[Opening STUDY MATERIAL section]
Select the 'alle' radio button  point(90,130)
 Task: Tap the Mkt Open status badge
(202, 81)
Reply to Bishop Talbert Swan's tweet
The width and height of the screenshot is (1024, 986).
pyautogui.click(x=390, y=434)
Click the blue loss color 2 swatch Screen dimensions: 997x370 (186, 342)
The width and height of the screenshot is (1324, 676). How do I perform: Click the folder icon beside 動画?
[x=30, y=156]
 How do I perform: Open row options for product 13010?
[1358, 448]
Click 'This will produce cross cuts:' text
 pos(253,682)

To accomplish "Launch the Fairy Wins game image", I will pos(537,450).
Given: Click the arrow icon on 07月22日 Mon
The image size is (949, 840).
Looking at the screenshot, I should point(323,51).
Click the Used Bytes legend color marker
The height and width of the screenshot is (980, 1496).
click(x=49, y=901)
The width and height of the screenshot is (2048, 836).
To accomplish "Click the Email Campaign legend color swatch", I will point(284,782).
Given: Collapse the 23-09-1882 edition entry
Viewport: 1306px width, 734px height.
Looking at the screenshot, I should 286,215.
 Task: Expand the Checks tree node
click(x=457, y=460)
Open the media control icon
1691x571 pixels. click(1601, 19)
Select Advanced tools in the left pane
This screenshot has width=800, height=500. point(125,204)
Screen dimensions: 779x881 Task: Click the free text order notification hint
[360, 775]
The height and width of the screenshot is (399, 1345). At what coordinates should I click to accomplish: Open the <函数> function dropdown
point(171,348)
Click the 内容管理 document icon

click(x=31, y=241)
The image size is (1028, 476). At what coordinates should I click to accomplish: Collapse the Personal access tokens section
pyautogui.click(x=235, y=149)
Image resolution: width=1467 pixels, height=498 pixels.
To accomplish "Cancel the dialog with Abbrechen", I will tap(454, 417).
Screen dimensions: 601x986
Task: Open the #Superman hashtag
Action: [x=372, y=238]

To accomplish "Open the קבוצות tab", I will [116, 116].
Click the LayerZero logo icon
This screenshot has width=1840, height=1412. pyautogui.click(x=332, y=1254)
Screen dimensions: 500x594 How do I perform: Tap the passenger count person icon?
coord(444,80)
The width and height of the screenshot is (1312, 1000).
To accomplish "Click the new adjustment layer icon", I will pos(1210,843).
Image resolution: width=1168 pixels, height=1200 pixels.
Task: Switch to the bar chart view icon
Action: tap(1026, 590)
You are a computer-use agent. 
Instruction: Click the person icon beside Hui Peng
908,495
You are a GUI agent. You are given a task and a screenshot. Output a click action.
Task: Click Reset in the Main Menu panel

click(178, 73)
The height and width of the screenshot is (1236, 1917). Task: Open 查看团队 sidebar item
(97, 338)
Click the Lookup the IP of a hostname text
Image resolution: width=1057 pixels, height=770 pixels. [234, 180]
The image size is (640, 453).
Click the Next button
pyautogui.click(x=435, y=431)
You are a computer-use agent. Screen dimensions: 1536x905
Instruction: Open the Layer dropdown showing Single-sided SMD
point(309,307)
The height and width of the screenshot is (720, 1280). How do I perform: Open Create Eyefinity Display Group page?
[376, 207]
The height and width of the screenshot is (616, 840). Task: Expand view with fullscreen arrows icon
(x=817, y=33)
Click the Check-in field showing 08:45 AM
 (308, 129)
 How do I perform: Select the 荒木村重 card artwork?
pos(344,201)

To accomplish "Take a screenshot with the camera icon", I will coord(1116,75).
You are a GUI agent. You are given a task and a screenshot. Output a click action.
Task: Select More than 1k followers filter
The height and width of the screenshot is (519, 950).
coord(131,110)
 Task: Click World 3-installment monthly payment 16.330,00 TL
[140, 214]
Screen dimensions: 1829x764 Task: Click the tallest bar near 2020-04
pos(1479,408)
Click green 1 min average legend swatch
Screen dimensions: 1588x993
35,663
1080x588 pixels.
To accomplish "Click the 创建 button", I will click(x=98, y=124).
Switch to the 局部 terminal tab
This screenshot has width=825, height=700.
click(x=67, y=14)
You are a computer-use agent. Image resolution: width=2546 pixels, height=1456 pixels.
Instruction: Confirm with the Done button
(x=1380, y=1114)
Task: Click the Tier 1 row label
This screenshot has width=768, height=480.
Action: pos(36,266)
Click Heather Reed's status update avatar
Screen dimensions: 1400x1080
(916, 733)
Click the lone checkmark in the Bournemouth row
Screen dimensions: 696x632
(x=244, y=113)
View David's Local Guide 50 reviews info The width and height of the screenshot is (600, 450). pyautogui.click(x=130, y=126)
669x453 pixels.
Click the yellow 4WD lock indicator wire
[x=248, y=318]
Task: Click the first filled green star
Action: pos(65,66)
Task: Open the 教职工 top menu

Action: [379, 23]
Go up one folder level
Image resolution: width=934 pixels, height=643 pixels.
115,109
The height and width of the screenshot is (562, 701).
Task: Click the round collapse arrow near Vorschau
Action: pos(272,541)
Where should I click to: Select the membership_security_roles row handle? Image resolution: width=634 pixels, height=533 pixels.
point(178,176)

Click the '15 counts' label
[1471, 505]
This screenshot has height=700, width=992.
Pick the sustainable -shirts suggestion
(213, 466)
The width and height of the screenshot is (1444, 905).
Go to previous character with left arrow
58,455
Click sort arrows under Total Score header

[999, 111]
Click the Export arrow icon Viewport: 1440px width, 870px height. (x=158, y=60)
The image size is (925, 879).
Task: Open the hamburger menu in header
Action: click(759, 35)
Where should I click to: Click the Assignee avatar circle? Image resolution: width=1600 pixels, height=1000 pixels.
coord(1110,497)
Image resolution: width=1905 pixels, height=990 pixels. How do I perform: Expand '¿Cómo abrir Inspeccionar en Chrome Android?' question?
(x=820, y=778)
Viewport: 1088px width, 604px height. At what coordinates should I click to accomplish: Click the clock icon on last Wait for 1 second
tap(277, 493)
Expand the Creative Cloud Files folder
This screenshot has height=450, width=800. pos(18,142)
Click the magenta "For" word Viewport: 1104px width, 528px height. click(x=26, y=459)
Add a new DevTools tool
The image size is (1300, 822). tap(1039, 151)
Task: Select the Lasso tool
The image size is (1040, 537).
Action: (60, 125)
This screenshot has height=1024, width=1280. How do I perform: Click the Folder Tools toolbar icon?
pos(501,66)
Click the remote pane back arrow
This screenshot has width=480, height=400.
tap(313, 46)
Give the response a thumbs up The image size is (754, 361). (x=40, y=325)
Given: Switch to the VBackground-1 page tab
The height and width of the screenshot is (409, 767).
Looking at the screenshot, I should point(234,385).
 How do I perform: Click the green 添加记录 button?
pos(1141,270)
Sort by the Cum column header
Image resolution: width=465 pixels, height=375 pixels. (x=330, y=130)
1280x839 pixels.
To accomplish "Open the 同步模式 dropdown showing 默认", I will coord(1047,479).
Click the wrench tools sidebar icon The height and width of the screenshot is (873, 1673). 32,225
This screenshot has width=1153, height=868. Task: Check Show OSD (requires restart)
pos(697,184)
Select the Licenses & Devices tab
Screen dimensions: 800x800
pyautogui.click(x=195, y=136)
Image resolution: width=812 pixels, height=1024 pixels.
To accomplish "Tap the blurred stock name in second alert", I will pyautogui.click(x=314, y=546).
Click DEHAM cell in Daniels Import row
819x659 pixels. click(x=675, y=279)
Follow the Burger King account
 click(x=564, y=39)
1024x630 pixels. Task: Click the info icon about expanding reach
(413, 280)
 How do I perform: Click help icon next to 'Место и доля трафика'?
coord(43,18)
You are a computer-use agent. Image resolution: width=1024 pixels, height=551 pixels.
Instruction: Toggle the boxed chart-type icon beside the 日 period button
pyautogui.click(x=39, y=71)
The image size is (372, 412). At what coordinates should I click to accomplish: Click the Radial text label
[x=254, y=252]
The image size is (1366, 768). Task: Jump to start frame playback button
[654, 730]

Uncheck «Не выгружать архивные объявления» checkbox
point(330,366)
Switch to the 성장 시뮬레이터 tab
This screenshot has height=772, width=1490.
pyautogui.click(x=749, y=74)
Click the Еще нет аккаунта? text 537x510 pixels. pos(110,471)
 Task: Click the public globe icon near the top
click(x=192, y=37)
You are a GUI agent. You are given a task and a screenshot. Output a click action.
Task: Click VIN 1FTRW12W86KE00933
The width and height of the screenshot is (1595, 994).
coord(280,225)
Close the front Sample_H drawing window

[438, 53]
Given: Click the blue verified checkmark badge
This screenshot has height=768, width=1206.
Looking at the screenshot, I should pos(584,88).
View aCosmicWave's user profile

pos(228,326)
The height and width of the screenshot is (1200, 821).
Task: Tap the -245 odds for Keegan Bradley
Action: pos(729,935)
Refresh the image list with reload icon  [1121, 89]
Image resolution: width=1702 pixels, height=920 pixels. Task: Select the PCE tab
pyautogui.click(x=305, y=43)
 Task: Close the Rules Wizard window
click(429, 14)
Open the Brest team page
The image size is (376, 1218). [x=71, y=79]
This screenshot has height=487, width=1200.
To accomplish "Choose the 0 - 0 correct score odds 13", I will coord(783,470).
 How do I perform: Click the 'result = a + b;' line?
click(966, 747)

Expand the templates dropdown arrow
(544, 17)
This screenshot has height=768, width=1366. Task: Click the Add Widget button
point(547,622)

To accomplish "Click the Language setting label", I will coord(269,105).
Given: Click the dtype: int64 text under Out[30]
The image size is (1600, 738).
[Closing STUDY MATERIAL section]
Copy the lines from the start of the data verbatim, stopping after the line containing "Click the blue loss".

> [WORKED SOLUTION]
Select the 'alle' radio button  point(90,130)
 Task: Tap the Mkt Open status badge
(202, 81)
Reply to Bishop Talbert Swan's tweet
The width and height of the screenshot is (1024, 986).
pyautogui.click(x=390, y=434)
Click the blue loss color 2 swatch Screen dimensions: 997x370 (186, 342)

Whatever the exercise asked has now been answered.